(Records from a collection)

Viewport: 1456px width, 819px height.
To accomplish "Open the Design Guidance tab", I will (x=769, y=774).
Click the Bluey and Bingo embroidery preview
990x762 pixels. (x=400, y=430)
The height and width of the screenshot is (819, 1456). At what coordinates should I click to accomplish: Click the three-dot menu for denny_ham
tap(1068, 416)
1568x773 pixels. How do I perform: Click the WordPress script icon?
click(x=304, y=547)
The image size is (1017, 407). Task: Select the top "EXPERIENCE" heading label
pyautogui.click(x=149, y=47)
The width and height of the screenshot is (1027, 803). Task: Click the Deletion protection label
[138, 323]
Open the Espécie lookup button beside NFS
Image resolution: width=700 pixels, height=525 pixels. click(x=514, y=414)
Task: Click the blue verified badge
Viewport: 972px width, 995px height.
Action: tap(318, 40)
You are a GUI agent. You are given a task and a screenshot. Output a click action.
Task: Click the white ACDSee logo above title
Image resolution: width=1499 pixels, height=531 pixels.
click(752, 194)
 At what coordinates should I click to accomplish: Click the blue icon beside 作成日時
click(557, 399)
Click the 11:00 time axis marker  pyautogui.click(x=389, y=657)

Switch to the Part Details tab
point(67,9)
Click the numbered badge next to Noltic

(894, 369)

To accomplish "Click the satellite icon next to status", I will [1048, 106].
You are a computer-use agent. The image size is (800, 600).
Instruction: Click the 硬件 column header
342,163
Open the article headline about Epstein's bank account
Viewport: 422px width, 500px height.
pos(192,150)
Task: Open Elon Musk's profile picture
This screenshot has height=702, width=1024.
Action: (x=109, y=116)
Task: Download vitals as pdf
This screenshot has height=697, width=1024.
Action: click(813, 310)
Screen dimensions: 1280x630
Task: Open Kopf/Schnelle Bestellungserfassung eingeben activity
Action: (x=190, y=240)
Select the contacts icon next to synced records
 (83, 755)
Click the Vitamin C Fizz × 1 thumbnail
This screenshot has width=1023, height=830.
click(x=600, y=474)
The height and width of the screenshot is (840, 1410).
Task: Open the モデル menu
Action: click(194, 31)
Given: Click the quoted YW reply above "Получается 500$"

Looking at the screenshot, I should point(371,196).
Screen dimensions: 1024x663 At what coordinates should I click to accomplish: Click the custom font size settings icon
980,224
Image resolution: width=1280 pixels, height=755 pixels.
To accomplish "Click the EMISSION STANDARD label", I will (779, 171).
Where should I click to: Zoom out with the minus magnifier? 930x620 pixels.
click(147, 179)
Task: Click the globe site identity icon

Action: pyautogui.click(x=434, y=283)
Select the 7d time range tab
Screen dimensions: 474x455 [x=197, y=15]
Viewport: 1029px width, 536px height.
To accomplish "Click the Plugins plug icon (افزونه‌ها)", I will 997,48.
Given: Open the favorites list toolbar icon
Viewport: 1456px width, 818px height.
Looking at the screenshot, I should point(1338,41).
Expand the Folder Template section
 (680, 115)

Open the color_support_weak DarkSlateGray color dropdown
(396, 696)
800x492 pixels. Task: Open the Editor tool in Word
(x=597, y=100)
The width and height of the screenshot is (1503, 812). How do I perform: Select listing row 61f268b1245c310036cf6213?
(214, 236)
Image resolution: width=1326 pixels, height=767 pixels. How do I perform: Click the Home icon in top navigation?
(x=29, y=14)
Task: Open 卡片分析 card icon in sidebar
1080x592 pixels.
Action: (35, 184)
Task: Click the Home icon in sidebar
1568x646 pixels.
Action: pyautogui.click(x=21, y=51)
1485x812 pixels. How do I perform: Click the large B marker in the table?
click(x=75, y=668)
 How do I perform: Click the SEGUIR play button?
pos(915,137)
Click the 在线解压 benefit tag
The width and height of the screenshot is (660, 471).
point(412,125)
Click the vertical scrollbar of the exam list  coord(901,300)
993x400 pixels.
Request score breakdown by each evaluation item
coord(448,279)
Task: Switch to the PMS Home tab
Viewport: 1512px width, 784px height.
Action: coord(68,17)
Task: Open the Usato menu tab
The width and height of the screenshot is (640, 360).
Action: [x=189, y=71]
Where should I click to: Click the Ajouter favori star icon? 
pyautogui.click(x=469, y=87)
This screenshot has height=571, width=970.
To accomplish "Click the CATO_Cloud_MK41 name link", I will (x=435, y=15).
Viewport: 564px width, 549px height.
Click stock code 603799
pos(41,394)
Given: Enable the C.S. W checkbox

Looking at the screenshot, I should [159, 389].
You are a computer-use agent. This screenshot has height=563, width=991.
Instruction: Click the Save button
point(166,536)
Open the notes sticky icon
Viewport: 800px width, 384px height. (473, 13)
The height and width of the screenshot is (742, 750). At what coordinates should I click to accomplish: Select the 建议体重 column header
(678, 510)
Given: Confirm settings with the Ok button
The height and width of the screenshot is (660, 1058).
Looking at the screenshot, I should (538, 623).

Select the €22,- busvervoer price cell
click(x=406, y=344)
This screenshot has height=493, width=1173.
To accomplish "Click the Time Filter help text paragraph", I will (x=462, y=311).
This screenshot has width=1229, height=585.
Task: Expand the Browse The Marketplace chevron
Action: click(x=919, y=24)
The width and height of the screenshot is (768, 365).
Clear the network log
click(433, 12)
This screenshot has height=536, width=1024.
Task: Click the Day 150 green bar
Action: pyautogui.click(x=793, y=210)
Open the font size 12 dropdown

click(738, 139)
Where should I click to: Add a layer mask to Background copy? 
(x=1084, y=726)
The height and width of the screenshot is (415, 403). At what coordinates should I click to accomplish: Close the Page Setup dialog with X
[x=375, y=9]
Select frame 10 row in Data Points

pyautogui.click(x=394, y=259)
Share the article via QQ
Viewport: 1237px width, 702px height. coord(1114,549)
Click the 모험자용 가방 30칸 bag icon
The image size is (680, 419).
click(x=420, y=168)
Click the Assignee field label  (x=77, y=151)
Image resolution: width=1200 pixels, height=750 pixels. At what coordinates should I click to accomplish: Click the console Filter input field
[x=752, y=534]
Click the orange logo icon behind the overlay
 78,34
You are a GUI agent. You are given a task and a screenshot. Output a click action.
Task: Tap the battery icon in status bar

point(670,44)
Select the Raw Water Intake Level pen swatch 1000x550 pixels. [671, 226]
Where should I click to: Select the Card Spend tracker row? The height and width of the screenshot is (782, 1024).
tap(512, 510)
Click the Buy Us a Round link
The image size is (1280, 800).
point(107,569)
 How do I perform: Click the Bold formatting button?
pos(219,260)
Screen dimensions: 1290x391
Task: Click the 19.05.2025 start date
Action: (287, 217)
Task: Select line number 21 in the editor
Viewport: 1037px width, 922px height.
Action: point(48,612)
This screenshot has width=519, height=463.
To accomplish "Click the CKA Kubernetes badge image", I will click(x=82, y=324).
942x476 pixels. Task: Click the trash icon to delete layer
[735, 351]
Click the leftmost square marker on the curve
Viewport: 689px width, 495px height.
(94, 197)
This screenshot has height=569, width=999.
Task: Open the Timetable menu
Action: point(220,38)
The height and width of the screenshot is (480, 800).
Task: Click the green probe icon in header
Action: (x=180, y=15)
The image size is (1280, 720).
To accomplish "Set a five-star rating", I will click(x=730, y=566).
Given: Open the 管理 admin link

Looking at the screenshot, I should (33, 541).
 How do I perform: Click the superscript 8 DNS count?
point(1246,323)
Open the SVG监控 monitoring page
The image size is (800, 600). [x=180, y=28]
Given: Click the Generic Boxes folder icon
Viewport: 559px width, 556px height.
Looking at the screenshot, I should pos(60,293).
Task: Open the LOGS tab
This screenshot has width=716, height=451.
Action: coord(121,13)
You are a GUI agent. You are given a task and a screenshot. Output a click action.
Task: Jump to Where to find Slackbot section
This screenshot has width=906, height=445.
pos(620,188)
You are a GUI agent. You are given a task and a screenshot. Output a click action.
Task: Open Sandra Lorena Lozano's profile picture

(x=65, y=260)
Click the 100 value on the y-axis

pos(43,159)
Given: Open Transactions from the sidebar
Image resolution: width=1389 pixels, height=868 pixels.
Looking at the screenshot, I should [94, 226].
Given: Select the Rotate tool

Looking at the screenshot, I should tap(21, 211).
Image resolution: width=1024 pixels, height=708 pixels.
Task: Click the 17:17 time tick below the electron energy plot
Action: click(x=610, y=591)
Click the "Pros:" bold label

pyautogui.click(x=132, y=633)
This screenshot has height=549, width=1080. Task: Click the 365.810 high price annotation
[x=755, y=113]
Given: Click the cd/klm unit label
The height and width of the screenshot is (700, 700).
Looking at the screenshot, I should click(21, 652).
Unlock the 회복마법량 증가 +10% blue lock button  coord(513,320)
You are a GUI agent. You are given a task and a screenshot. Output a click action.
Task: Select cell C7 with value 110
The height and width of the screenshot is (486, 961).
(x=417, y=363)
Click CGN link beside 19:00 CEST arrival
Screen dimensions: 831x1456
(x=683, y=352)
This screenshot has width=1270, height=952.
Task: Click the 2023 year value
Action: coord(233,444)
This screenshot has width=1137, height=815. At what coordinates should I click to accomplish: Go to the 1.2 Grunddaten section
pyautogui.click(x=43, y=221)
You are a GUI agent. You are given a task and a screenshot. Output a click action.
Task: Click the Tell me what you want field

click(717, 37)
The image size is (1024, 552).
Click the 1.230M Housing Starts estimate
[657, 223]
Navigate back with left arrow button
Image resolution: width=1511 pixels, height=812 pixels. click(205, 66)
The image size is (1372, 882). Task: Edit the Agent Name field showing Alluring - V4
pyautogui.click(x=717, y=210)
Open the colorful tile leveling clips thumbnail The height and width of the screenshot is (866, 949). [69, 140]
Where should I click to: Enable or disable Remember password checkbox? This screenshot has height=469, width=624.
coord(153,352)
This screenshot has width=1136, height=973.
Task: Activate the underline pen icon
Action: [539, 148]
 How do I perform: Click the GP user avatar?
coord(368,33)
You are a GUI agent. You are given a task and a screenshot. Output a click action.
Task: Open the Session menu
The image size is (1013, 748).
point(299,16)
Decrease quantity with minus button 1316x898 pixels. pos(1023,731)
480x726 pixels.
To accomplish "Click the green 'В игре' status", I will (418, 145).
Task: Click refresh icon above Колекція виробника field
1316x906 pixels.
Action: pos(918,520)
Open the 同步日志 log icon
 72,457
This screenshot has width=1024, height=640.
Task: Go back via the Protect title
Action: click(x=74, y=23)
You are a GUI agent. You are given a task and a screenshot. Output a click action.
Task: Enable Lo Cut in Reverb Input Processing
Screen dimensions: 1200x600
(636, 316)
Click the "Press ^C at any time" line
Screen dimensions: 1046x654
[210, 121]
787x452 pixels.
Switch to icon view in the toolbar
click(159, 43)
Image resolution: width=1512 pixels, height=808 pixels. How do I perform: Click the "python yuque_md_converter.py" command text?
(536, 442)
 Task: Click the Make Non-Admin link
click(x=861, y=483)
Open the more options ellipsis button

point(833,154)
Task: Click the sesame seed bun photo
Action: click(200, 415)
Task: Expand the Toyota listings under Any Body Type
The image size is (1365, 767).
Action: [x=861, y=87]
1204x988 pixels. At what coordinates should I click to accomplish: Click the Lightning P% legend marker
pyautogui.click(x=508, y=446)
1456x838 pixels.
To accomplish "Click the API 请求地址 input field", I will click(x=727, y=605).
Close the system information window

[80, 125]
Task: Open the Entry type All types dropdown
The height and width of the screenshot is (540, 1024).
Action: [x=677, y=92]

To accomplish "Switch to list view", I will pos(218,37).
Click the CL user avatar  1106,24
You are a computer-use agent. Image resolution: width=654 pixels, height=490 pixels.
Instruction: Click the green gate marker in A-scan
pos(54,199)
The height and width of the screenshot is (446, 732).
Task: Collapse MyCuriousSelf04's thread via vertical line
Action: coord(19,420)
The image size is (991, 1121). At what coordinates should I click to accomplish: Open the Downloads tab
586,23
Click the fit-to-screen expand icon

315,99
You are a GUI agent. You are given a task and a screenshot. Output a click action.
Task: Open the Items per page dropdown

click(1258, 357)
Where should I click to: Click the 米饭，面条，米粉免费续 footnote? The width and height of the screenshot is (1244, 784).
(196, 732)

Problem requirements.
Copy nothing beyond the line containing "You are a computer-use agent. The". Transcribe exactly from the first line of the entries down to that line, inclusive.

Exercise answer.
Viewport: 1456px width, 819px height.
To accomplish "Open the Design Guidance tab", I will (x=769, y=774).
Click the Bluey and Bingo embroidery preview
990x762 pixels. (x=400, y=430)
The height and width of the screenshot is (819, 1456). At what coordinates should I click to accomplish: Click the three-dot menu for denny_ham
tap(1068, 416)
1568x773 pixels. How do I perform: Click the WordPress script icon?
click(x=304, y=547)
The image size is (1017, 407). Task: Select the top "EXPERIENCE" heading label
pyautogui.click(x=149, y=47)
The width and height of the screenshot is (1027, 803). Task: Click the Deletion protection label
[138, 323]
Open the Espécie lookup button beside NFS
Image resolution: width=700 pixels, height=525 pixels. click(x=514, y=414)
Task: Click the blue verified badge
Viewport: 972px width, 995px height.
Action: tap(318, 40)
You are a GUI agent. You are given a task and a screenshot. Output a click action.
Task: Click the white ACDSee logo above title
Image resolution: width=1499 pixels, height=531 pixels.
click(752, 194)
 At what coordinates should I click to accomplish: Click the blue icon beside 作成日時
click(557, 399)
Click the 11:00 time axis marker  pyautogui.click(x=389, y=657)

Switch to the Part Details tab
point(67,9)
Click the numbered badge next to Noltic

(894, 369)

To accomplish "Click the satellite icon next to status", I will [1048, 106].
You are a computer-use agent. The image size is (800, 600).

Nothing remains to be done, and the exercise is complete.